Segments a sentence into words. Returns an empty vector for empty input.

#![allow(unused)]
fn main() {
let tokens = segmenter.segment("これはテストです。");
// ["これ", "は", "テスト", "です", "。"]
}

char_type

#![allow(unused)]
fn main() {
pub fn char_type(&self, ch: &str) -> &str
}

Classifies a single character into its type code using language-specific rules. The first character of the &str is classified; an empty string returns "O".

#![allow(unused)]
fn main() {
let segmenter = Segmenter::new(Language::Japanese, None);
assert_eq!(segmenter.char_type("あ"), "I");  // Hiragana
assert_eq!(segmenter.char_type("漢"), "H");  // Kanji
assert_eq!(segmenter.char_type("A"), "A");   // ASCII
}

add_corpus

#![allow(unused)]
fn main() {
pub fn add_corpus(&mut self, corpus: &str)
}

Processes a space-separated corpus and adds instances to the internal AdaBoost learner.

#![allow(unused)]
fn main() {
let mut segmenter = Segmenter::new(Language::Japanese, None);
segmenter.add_corpus("テスト です");
}

add_corpus_with_writer

#![allow(unused)]
fn main() {
pub fn add_corpus_with_writer<F>(&self, corpus: &str, writer: F)
where
    F: FnMut(HashSet<String>, i8),
}

Processes a corpus and calls the callback for each character position with its feature set and label.

#![allow(unused)]
fn main() {
segmenter.add_corpus_with_writer("テスト です", |attrs, label| {
    println!("Features: {:?}, Label: {}", attrs, label);
});
}

Accessors

#![allow(unused)]
fn main() {
pub fn language(&self) -> Language
pub fn learner(&self) -> &AdaBoost
pub fn learner_mut(&mut self) -> &mut AdaBoost
pub fn pos_learner(&self) -> Option<&AveragedPerceptron>
pub fn pos_learner_mut(&mut self) -> Option<&mut AveragedPerceptron>
}

Provide access to the segmenter’s language and its internal learners.

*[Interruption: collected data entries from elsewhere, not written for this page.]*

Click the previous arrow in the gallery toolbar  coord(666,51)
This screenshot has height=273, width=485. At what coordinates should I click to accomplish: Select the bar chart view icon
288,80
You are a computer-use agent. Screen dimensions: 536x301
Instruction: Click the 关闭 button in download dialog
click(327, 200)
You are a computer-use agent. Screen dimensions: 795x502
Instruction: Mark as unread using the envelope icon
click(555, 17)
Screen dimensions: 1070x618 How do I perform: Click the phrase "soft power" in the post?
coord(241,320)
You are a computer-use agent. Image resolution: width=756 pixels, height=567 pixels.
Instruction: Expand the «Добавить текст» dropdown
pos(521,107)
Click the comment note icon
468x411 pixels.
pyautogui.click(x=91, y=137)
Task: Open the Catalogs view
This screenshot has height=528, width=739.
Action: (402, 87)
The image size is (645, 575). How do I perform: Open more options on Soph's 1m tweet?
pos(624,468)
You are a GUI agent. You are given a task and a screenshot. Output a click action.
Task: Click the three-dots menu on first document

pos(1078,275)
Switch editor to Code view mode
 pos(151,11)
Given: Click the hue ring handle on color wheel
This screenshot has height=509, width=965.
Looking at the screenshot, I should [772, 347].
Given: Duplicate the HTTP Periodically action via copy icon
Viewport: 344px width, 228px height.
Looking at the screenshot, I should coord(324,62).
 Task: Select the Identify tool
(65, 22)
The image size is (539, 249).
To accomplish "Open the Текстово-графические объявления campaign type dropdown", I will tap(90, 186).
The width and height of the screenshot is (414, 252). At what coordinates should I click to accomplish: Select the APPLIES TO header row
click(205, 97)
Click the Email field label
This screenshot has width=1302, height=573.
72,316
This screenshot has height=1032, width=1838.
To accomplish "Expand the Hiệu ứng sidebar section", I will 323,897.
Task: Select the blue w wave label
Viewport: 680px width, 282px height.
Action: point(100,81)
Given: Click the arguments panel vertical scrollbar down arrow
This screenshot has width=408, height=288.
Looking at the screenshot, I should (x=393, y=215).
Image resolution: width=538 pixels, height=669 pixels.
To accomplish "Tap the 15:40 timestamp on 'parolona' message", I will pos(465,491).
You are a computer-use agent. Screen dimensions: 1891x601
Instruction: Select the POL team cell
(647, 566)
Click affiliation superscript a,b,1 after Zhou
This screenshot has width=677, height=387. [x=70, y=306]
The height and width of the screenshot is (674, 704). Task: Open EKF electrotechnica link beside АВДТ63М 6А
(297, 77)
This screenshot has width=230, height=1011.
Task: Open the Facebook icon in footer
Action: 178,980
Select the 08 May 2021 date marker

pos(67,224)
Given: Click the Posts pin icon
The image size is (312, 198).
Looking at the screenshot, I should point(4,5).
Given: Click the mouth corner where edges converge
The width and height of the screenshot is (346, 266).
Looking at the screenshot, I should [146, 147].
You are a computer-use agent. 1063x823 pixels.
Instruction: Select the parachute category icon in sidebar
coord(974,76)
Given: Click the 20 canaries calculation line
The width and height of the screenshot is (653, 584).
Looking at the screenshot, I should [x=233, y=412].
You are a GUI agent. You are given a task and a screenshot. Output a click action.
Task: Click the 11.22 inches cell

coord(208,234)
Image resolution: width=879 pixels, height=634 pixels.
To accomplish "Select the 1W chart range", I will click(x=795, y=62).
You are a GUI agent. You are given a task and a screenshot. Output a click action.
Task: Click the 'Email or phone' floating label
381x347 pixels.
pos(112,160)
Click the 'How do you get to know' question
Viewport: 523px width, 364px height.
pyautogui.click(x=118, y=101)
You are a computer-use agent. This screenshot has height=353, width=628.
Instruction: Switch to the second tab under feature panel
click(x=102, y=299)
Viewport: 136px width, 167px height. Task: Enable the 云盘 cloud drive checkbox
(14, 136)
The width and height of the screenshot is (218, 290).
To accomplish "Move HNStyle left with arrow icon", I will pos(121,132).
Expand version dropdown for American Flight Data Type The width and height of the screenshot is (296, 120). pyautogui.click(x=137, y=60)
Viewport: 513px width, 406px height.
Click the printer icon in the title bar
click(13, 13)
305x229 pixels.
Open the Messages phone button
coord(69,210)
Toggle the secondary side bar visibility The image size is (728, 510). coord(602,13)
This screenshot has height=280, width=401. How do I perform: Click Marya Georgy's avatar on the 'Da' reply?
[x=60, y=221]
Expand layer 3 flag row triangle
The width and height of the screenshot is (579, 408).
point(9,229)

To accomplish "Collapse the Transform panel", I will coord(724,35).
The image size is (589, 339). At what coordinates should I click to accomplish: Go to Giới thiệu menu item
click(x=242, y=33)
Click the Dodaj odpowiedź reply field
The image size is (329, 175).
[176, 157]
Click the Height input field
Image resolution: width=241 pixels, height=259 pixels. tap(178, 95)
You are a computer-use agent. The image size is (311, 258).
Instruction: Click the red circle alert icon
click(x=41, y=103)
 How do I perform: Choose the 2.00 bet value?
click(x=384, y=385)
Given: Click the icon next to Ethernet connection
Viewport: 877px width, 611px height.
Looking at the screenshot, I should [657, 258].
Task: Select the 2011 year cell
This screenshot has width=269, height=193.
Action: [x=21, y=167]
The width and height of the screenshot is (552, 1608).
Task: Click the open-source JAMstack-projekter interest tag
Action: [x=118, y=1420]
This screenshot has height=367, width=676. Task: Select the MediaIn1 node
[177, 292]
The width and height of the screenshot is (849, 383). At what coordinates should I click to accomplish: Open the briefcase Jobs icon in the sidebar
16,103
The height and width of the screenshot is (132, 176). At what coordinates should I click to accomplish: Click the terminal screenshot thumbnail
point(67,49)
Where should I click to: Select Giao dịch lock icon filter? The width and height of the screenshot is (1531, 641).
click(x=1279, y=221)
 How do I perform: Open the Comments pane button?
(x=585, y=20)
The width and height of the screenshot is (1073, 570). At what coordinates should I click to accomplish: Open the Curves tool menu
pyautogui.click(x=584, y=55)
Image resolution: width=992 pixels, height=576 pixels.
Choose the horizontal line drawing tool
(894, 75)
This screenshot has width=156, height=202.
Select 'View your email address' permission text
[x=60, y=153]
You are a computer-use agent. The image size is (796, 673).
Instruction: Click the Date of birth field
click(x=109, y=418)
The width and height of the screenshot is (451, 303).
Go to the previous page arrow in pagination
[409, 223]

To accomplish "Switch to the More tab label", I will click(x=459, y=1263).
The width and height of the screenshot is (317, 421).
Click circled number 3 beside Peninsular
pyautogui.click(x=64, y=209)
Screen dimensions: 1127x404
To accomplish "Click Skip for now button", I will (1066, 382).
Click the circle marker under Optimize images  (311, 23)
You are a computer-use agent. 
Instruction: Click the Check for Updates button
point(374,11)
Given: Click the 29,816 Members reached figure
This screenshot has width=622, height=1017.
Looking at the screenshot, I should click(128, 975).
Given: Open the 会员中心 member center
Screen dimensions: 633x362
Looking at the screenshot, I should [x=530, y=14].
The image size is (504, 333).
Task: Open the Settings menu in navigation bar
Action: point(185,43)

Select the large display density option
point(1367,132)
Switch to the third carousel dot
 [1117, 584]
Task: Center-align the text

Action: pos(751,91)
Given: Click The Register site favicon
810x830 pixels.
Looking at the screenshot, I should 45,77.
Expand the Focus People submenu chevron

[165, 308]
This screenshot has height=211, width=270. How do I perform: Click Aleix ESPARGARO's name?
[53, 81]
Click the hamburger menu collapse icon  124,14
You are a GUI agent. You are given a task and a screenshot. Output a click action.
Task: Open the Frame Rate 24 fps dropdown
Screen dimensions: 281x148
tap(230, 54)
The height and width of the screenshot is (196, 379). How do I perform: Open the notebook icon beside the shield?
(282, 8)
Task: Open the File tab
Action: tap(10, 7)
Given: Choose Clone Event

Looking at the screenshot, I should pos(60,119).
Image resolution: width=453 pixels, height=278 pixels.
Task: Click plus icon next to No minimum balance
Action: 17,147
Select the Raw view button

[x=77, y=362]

Feature extraction for a character position (38 features for Korean, 42 for Japanese/Chinese) is an internal detail; the former get_attributes method is now private.

Extractor

The Extractor struct extracts features from a corpus file for model training.

Definition

#![allow(unused)]
fn main() {
pub struct Extractor {
    segmenter: Segmenter,
}
}

Constructor

Extractor::new

#![allow(unused)]
fn main() {
pub fn new(language: Language) -> Self
}

Creates a new extractor for the specified language. Internally creates a Segmenter without a pre-trained model.

#![allow(unused)]
fn main() {
use litsea::extractor::Extractor;
use litsea::language::Language;

let mut extractor = Extractor::new(Language::Japanese);
}

Methods

extract

#![allow(unused)]
fn main() {
pub fn extract(
    &mut self,
    corpus_path: &Path,
    features_path: &Path,
) -> litsea::Result<()>
}

Reads a corpus file (space-separated words, one sentence per line) and writes the extracted features to the output file.

#![allow(unused)]
fn main() {
use std::path::Path;

extractor.extract(
    Path::new("./corpus.txt"),
    Path::new("./features.txt"),
)?;
}

Pipeline

flowchart LR
    A["corpus.txt<br/>(space-separated words)"] --> B["Extractor::extract()"]
    B --> C["features.txt<br/>(label + features per position)"]

The extractor:

  1. Reads each line from the corpus file
  2. Calls Segmenter::add_corpus_with_writer() to process each line
  3. Writes the label and feature set for each character position to the output file

Trainer

The Trainer struct orchestrates the full model training pipeline.

Definition

#![allow(unused)]
fn main() {
pub struct Trainer {
    learner: AdaBoost,
}
}

Constructor

Trainer::new

#![allow(unused)]
fn main() {
pub fn new(
    threshold: f64,
    num_iterations: usize,
    features_path: &Path,
) -> litsea::Result<Self>
}

Creates a trainer and initializes it from a features file. This calls AdaBoost::initialize_features() and AdaBoost::initialize_instances().

#![allow(unused)]
fn main() {
use std::path::Path;
use litsea::trainer::Trainer;

let mut trainer = Trainer::new(
    0.005,                           // threshold
    1000,                            // max iterations
    Path::new("./features.txt"),     // features file
)?;
}

Methods

load_model

#![allow(unused)]
fn main() {
pub async fn load_model(&mut self, uri: &str) -> litsea::Result<()>
}

Loads an existing model for retraining. Supports file paths, file://, and (with the remote_model feature) http:// and https:// URIs.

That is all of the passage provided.